Subscribe to DSC Newsletter

No Holy Grail: Moving Beyond the Data Warehouse

Cloud data, cubes, relational databases, flat files, unstructured data... the list goes on and on. Ten years ago, many would have said that the future of data and business intelligence lay in unified, cohesive data warehouses where organizations could store all of their datasources (after ETL, of course). The future is here, but many organizations are finding that their databases are maturing and growing faster than their ability to integrate them into their data warehouse.

This creates a serious problem. Businesses must deliver new data into their business intelligence and analytics tools, but oftentimes their data warehouse is the defined standard of the organization. Standards can be exceedingly difficult to change or modify, not just technically but politically as well. 

There's no reason to kill the data warehouse
The solution may surprise you. It is not "the death of the data warehouse", but rather the acceptance of a multi-database ecosystem for analytics and reporting.

If an organization has relied on a data warehouse for transactional data, why change that? Most likely the system serves its function well and has already been paid for. The change comes when the organization adds a new data source. Let's use Salesforce as an example. Five years ago, the likely method for analyzing and using Salesforce data would have been to develop a process to bring Salesforce into the data warehouse and integrate it with all of the other data. Now with the advent of tools that can connect directly to Salesforce in the cloud, it makes much more sense to simply connect to Salesforce directly with your analytics or business intelligence tool. No ETL, no intermediary database, no extra time or expense.

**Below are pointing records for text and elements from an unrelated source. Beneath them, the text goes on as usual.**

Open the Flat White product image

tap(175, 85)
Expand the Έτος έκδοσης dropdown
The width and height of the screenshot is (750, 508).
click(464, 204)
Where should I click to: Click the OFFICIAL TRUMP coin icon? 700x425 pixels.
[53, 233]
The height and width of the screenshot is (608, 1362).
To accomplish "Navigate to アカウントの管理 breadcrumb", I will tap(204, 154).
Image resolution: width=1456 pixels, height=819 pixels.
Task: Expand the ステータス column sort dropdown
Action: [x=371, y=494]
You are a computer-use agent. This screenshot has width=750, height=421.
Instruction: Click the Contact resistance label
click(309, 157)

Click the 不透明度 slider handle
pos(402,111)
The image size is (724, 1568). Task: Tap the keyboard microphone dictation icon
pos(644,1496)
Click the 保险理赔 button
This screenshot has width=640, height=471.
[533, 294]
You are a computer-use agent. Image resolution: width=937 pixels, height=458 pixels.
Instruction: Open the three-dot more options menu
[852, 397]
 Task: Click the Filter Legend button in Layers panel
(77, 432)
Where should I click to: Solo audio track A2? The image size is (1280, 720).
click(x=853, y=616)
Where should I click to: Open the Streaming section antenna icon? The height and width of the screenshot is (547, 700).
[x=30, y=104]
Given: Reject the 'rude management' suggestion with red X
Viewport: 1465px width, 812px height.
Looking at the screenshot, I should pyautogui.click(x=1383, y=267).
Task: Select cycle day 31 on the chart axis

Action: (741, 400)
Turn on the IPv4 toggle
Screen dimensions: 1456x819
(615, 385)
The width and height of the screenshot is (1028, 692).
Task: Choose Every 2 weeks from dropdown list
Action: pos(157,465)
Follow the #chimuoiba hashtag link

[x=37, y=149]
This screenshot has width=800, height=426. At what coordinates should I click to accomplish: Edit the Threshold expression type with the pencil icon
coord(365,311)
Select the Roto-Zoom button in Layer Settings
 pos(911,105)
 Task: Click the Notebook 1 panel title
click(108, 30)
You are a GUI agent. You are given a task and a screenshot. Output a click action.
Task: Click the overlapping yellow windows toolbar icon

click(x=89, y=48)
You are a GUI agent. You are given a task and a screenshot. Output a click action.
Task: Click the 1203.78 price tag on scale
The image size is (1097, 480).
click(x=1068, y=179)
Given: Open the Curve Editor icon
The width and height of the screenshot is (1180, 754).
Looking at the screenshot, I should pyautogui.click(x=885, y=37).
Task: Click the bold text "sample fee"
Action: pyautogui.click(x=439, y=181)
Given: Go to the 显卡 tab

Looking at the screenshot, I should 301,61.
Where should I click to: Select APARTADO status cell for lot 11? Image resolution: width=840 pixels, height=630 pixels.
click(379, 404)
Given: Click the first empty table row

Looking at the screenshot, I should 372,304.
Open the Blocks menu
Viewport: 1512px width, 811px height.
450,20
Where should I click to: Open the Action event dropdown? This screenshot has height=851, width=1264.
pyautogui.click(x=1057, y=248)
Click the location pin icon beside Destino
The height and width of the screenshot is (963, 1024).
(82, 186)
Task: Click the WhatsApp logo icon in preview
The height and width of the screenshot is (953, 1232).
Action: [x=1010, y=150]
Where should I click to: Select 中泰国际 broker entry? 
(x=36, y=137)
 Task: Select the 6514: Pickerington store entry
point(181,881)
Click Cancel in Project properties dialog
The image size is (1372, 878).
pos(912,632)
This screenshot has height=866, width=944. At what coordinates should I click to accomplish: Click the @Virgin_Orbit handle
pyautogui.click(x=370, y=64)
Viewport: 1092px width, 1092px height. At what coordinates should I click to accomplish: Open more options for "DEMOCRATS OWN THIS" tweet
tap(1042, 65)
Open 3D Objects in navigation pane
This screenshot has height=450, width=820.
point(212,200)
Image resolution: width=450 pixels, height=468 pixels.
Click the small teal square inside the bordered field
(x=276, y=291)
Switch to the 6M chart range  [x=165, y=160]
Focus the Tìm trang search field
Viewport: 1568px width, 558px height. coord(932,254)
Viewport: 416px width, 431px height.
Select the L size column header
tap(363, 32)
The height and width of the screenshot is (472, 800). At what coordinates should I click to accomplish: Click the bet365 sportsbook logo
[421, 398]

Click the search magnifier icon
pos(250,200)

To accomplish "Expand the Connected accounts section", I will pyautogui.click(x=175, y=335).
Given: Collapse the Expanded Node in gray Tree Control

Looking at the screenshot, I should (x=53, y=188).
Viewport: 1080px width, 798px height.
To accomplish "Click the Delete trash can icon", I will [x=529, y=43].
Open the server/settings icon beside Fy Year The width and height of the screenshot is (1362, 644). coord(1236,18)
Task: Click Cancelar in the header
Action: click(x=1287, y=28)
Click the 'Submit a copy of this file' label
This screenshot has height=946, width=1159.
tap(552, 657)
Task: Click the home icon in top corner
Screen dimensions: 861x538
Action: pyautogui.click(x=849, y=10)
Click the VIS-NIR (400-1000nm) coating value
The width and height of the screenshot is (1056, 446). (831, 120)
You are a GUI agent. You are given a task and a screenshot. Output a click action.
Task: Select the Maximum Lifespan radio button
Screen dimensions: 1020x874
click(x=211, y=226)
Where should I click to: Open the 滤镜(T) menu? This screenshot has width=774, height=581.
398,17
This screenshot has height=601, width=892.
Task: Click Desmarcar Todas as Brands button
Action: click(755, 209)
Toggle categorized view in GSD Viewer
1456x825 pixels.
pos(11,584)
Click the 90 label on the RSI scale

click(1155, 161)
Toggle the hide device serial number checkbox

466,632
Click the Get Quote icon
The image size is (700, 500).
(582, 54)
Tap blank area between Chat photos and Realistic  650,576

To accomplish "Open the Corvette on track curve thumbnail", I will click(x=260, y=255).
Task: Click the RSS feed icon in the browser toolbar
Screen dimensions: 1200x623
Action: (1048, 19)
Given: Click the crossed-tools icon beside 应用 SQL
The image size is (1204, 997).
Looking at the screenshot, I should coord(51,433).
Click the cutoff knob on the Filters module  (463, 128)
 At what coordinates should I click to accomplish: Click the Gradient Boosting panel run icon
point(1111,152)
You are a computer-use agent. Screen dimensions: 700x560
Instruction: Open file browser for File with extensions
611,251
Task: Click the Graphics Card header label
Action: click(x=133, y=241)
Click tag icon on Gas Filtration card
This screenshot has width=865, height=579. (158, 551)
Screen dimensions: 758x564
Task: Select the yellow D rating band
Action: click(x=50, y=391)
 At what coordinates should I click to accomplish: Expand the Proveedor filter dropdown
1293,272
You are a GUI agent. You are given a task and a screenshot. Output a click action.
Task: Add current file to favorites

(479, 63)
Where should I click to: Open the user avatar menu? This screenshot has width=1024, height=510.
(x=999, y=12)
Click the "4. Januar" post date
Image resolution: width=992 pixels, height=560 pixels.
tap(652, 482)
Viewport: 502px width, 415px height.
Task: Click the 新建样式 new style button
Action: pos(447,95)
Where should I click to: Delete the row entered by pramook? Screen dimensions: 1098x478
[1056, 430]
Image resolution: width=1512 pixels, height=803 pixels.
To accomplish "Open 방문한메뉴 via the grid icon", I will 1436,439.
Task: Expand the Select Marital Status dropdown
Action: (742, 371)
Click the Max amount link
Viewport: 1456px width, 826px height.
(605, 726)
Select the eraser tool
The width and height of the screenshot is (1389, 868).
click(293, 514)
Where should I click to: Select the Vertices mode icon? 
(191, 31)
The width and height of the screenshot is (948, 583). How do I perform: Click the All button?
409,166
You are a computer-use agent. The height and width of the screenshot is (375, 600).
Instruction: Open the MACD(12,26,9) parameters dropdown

Letting the new and the old join forces
After bringing the data warehouse and Salesforce data together, the trick is being able to use them in conjunction with one another. One of the most interesting innovations introduced in the most recent generation of business intelligence tools has been data blending: combining two or more datasources together by defining a common key within the analytics tool. In other words, skipping the ETL process as well as the intermediary database and simply connecting directly to each data source and combining them within the analytics or BI tool.

The benefit of this technique is that it significantly simplifies the process of adding additional data and databases. No longer will there be arguments about adding new data because of the challenge of integrating it with the data warehouse. As database technologies come and go, they can enter and leave the analytical process (via the analytics software itself) with little or no negative impact. The best part is that business users can finally have the flexibility to easily add the small datasets that add context to databases (like Excel files and CSV's). Data blending enables a fluidity of data that is nowhere near possible with a traditional "make it all fit" data warehouse.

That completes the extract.